## TEXT SECTION

■ ■ ■ ■ ■ ■ ■

You're not, I'm looking for feedback actually.


Even if you put whatever games can fit into these categories, there will still be huge differences. Even though you imply otherwise, Doom and Serious Sam are extremely different types of shooters. Duke3D has areas that resemble reality, but have more in common with Doom than CoD. Jedi Knight and Dark Forces have cutscenes and ingame chat between characters, but they are non-linear and you can carry all weapons at once. Dishonored is a new game, but it is absolutely nothing like CoD. Or Doom. Where does that fit in? What about Half-Life?


Yeah you're right, that's why I already put this:
"Please keep note that this doesn't HAVE to apply for all classic games. These are various points collected from different games". And I also mentioned that there are modern games that plays like classic ones, or you can call them oldschool.

■ ■ ■ ■ ■ ■ ■

## WORK TO DO
In the discussion of shooter categories above, rewrite the paragraph beginning "Even if you put whatever games" as a short bulleted list that keeps its main points.

■ ■ ■ ■ ■ ■ ■

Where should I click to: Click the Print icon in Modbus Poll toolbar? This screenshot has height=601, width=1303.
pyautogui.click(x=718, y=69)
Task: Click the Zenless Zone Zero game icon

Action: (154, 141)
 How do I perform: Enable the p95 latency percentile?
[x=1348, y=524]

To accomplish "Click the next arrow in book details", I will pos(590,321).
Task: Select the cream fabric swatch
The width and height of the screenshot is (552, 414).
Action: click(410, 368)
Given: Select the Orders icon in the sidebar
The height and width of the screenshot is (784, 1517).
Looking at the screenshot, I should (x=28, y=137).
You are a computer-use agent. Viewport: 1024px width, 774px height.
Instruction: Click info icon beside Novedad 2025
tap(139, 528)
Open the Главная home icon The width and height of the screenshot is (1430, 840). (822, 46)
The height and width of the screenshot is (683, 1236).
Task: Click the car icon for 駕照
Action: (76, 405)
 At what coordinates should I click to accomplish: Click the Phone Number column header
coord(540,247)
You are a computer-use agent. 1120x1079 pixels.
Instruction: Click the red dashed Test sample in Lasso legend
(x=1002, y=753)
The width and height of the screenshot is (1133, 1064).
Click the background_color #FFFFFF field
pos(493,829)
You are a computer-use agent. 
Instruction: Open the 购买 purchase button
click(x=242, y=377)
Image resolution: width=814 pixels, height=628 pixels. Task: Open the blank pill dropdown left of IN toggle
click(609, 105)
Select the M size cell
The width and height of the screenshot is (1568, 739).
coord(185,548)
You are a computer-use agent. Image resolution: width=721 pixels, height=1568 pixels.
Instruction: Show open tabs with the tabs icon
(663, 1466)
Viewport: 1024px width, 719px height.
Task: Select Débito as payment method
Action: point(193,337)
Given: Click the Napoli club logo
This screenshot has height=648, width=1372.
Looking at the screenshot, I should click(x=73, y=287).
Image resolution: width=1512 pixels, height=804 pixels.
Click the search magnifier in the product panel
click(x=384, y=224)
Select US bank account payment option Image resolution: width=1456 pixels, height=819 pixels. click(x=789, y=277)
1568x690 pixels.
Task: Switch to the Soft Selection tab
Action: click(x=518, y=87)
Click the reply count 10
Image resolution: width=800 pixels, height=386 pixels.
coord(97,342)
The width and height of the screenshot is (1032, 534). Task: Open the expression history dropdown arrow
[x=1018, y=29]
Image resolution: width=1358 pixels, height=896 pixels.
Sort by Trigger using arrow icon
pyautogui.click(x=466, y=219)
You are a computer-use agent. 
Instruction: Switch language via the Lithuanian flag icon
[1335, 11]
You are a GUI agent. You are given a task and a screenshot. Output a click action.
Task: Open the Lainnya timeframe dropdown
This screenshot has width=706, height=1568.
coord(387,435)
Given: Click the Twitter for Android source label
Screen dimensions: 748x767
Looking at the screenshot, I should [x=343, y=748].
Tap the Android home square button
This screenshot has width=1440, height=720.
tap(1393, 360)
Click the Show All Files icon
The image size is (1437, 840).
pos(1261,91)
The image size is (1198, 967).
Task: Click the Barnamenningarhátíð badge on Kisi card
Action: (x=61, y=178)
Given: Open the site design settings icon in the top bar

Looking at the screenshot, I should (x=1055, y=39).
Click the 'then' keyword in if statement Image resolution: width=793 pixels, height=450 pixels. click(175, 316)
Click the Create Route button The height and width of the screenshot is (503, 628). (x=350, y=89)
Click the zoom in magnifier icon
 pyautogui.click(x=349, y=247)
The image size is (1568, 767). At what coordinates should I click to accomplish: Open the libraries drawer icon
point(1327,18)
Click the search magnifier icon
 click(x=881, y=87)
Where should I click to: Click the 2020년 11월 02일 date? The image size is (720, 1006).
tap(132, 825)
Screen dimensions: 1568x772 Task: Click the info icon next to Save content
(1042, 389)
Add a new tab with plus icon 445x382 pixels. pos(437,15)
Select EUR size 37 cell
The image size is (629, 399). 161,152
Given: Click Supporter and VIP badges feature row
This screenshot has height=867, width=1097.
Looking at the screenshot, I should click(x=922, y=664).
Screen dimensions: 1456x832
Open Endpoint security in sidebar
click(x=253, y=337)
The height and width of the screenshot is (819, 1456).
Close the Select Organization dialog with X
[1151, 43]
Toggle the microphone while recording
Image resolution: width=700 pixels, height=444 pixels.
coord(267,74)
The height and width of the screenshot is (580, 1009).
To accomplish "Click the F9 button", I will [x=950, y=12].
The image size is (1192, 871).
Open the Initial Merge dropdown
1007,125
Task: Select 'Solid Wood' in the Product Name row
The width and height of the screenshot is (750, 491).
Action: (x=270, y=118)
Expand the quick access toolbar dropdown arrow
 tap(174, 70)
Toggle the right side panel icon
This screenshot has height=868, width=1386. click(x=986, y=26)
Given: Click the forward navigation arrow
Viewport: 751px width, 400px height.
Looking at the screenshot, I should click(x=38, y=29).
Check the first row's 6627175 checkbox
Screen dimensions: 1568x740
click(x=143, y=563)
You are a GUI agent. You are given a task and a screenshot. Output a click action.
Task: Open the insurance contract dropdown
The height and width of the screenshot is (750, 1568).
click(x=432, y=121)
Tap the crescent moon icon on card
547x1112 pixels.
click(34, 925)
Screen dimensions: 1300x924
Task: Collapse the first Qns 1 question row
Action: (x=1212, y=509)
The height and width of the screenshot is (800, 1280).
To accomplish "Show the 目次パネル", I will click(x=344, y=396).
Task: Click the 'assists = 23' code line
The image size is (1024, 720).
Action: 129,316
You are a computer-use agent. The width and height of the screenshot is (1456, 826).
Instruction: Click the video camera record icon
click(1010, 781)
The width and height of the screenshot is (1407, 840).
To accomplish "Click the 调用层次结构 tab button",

■ ■ ■ ■ ■ ■ ■

## SOLVED EXERCISE
- Even games that fit the categories still differ greatly.
- Doom and Serious Sam are very different kinds of shooters, despite the suggestion otherwise.
- Duke3D has realistic-looking areas but is closer to Doom than to CoD.
- Jedi Knight and Dark Forces have cutscenes and in-game chat between characters, yet they are non-linear and let you carry every weapon at once.
- Dishonored is new but nothing like CoD or Doom.
- It's unclear where Dishonored or Half-Life would fit.